*Using the information*
(a) In the page excerpt about Hugh Stewart Cochrane, in what town and country was Cochrane born?
(b) From the page excerpt about Hugh Stewart Cochrane, repeat word for word the passage that begins with the words containing "Colonel Hugh Stewart" and ends with "Southsea in England.".

Recipient of the Victoria Cross (1829–1884)

Colonel Hugh Stewart Cochrane VC (4 August 1829 – 23 April 1884) was a recipient of the Victoria Cross for his actions, as a 28-year-old lieutenant, during the Indian Mutiny. He later achieved the rank of colonel and commanded the 43rd Foot and (briefly) its successor, the 1st Battalion, Oxfordshire and Buckinghamshire Light Infantry. Cochrane was born in Fort William, Scotland and died in Southsea in England.

Cochrane was a lieutenant in the 86th (Royal County Down) Regiment of Foot (later The Royal Irish Rifles), British Army stationed in India during the Indian Mutiny. For the following deed on 1 April 1858 near Jhansi, India he was awarded the Victoria Cross, the highest and most prestigious award for gallantry in the face of the enemy that can be awarded to British and Commonwealth forces:

For conspicuous gallantry near Jhansi, on the 1st of April, 1858, when No. 1 Company of the Regiment was ordered to take a gun, in dashing forward at a gallop, under a heavy musketry and artillery fire, driving the enemy from the gun, and keeping possession of it till the Company came up. Also for conspicuous gallantry in attacking the rear-guard of the enemy, when he had three horses shot under him in succession. Despatch from Major-General Sir Hugh Henry Rose, G.C.B., dated 23rd April, 1858.

*Stored items*
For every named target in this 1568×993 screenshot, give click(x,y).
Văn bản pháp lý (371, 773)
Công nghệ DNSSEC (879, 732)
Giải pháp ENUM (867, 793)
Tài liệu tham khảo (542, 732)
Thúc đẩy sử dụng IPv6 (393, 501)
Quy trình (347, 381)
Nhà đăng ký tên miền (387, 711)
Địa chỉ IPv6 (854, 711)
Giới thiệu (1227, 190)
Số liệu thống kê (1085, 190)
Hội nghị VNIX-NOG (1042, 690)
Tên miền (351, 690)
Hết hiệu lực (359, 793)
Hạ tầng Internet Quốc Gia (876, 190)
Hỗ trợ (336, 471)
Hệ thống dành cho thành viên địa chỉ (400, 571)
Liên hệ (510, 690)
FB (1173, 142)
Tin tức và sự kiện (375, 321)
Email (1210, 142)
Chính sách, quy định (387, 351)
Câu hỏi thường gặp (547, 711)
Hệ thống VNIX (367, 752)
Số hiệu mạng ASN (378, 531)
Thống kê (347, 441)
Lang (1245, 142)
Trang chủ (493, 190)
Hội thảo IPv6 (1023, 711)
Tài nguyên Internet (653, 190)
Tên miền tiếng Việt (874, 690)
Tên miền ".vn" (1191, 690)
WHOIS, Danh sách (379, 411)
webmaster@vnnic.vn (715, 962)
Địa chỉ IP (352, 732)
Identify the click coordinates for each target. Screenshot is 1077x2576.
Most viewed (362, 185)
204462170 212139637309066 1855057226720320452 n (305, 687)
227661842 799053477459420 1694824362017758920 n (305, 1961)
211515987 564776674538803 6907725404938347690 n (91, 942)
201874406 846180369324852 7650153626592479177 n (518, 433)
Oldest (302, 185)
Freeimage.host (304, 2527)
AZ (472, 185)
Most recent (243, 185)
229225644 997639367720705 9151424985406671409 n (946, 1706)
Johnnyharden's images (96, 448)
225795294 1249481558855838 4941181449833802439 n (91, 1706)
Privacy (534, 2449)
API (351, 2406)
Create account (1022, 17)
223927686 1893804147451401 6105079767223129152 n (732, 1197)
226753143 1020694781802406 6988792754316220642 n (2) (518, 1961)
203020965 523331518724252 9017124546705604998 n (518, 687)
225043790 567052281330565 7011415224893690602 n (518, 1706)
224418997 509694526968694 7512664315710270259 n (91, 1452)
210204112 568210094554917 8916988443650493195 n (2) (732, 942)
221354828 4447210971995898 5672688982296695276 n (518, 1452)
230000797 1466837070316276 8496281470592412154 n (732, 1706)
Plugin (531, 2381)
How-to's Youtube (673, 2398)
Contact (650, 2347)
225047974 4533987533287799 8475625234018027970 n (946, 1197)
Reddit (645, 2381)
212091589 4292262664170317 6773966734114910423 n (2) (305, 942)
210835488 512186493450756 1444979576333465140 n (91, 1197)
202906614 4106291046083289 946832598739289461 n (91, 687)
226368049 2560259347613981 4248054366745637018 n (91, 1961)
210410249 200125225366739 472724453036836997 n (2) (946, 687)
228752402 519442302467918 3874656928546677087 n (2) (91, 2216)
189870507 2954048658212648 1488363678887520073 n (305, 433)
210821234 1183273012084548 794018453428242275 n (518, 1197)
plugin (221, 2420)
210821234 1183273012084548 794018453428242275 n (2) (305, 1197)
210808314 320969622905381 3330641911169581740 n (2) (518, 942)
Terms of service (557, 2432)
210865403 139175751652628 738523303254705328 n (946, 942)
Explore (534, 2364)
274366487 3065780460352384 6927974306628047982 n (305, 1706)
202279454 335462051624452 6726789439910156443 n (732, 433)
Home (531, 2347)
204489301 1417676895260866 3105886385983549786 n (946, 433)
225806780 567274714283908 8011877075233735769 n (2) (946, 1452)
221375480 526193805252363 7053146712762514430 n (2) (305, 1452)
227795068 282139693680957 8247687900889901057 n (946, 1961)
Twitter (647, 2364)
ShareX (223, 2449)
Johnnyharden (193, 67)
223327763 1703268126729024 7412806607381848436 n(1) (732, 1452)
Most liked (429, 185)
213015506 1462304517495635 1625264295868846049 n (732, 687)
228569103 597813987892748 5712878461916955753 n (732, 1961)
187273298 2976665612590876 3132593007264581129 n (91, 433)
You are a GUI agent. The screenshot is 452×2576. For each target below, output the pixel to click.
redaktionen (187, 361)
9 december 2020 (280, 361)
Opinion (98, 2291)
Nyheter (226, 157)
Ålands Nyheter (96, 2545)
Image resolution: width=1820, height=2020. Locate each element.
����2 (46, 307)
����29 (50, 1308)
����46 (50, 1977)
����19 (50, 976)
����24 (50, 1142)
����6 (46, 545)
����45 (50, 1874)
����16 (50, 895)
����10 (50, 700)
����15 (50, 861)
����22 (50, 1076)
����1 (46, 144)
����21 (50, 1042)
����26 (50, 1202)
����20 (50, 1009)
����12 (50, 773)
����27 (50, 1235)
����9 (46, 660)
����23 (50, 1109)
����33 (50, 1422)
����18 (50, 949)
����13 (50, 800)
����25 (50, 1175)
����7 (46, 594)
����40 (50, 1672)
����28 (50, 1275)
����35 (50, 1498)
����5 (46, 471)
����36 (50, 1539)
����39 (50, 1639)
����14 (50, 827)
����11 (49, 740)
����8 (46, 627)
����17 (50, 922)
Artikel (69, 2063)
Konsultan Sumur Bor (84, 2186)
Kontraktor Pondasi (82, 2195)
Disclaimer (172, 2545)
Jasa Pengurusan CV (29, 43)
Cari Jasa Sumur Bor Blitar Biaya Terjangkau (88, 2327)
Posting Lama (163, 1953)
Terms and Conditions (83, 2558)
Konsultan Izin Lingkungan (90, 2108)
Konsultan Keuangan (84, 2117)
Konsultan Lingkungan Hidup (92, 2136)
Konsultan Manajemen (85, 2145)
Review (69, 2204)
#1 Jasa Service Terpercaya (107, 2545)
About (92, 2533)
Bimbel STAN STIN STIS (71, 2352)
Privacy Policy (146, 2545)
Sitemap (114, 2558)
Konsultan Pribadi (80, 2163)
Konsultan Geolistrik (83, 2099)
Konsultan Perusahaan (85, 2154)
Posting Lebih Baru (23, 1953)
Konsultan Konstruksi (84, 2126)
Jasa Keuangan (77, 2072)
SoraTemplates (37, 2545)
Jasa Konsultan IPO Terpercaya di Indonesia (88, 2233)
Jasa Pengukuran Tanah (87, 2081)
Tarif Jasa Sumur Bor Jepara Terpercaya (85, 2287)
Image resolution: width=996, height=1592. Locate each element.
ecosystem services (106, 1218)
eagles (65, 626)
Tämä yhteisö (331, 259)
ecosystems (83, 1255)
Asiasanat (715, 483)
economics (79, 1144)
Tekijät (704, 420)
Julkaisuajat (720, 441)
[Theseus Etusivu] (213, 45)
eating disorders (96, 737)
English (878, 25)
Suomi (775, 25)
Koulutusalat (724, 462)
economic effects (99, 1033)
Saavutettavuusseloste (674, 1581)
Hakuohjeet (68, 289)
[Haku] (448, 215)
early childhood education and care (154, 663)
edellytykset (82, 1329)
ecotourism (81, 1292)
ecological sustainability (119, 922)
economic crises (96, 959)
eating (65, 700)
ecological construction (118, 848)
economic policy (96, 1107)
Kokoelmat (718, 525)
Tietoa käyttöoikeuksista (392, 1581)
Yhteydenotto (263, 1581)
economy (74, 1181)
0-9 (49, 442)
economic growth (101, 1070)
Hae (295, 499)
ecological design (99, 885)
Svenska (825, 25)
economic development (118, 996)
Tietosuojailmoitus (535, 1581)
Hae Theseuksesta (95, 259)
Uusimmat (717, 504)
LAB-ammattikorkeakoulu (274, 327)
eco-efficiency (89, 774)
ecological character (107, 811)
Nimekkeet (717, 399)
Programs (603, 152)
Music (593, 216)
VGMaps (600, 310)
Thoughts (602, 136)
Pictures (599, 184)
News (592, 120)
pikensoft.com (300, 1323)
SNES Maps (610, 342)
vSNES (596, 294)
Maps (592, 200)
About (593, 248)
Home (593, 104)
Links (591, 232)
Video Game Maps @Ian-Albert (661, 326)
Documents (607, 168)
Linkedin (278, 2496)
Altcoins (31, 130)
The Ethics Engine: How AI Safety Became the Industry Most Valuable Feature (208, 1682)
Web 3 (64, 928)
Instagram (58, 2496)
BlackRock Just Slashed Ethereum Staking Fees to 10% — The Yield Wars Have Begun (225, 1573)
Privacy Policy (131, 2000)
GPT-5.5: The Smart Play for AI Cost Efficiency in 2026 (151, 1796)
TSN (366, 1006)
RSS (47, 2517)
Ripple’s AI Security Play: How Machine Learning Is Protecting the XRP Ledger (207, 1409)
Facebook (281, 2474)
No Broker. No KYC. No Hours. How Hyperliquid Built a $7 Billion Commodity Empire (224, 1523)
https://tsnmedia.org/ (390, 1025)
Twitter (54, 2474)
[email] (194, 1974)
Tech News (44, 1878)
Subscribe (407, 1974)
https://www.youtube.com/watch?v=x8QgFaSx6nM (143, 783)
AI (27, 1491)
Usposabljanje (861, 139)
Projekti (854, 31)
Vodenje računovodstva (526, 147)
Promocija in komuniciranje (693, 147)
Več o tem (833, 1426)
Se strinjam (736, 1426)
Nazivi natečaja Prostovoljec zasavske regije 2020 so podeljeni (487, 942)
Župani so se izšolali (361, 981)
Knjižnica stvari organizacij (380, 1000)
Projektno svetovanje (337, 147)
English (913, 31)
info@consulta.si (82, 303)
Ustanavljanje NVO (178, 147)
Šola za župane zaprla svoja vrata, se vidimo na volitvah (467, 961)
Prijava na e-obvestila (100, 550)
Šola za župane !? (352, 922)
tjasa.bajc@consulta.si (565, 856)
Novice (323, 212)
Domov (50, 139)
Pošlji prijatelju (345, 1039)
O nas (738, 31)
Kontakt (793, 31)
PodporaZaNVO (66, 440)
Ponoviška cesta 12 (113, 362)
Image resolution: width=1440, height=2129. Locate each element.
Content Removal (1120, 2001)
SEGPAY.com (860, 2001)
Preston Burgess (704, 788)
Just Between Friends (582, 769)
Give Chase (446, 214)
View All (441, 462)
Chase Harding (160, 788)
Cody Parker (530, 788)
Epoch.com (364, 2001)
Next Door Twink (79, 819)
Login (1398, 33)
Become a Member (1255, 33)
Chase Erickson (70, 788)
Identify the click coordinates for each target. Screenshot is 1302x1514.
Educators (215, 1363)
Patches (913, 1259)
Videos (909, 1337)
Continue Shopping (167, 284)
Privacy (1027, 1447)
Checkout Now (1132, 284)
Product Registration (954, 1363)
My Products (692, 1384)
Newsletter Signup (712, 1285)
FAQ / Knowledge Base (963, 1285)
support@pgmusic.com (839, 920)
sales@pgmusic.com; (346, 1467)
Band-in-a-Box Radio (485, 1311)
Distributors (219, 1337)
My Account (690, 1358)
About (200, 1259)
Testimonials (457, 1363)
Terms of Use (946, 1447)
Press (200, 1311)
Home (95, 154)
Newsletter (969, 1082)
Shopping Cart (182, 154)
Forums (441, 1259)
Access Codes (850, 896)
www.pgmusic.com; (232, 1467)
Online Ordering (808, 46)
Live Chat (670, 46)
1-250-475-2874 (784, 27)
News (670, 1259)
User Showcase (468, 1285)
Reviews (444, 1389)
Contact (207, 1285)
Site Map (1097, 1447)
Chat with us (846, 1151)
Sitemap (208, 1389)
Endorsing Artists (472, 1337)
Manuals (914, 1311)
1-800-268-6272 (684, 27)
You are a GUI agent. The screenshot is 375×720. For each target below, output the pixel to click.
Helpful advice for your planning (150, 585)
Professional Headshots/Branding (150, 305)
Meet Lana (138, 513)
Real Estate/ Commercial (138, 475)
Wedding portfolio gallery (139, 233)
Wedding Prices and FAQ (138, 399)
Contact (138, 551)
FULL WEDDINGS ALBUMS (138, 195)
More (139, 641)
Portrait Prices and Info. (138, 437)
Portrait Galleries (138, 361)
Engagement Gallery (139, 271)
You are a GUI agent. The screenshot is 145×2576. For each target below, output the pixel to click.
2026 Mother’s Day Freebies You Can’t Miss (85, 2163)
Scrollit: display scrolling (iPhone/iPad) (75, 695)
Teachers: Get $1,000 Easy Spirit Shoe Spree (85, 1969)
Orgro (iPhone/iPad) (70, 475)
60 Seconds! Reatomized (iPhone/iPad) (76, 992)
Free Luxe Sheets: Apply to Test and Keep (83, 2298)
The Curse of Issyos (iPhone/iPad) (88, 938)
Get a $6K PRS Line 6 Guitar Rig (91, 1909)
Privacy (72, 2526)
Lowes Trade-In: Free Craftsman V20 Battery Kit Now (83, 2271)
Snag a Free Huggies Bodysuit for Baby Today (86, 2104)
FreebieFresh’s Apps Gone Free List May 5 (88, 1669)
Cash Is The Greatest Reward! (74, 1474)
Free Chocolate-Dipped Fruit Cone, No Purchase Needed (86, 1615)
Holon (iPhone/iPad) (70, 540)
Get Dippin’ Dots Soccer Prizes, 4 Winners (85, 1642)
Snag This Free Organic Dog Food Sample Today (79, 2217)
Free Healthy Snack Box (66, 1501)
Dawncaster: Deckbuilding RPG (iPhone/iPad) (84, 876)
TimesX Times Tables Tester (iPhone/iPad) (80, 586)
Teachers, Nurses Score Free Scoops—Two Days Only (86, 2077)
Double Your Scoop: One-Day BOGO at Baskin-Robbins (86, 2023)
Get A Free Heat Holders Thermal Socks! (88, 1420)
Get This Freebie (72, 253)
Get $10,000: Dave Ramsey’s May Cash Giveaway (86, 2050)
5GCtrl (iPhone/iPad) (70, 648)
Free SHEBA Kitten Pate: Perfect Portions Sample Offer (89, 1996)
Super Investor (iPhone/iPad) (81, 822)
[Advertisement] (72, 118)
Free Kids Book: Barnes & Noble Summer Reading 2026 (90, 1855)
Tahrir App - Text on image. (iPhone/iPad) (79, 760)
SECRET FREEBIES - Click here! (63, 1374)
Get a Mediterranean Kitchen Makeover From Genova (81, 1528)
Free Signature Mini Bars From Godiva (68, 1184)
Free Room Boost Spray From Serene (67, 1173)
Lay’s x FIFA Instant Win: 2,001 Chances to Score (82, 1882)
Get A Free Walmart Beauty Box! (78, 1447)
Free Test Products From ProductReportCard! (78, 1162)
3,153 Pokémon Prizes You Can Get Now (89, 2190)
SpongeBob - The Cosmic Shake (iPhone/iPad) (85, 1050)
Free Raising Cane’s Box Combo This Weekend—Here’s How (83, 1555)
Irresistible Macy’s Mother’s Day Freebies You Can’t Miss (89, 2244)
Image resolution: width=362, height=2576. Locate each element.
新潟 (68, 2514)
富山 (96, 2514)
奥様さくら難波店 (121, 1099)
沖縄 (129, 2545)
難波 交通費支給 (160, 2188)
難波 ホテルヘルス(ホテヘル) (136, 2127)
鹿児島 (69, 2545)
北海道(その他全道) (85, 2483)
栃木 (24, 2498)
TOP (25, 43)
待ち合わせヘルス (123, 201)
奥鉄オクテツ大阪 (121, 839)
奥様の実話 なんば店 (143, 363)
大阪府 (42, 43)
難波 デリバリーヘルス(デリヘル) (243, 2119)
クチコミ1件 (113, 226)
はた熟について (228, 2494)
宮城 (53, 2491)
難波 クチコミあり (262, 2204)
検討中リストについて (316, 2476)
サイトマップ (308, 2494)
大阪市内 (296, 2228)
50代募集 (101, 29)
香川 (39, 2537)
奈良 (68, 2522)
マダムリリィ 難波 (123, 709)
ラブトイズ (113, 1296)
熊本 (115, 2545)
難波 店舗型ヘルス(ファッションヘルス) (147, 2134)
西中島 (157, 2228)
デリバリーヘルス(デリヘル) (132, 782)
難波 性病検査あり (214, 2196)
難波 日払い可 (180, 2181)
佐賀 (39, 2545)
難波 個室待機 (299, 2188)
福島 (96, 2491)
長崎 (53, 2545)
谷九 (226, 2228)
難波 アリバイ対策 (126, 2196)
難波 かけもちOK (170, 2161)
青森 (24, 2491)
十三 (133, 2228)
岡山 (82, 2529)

*Per-task outputs*
(a) Fort William, Scotland.

(b)
Colonel Hugh Stewart Cochrane VC (4 August 1829 – 23 April 1884) was a recipient of the Victoria Cross for his actions, as a 28-year-old lieutenant, during the Indian Mutiny. He later achieved the rank of colonel and commanded the 43rd Foot and (briefly) its successor, the 1st Battalion, Oxfordshire and Buckinghamshire Light Infantry. Cochrane was born in Fort William, Scotland and died in Southsea in England.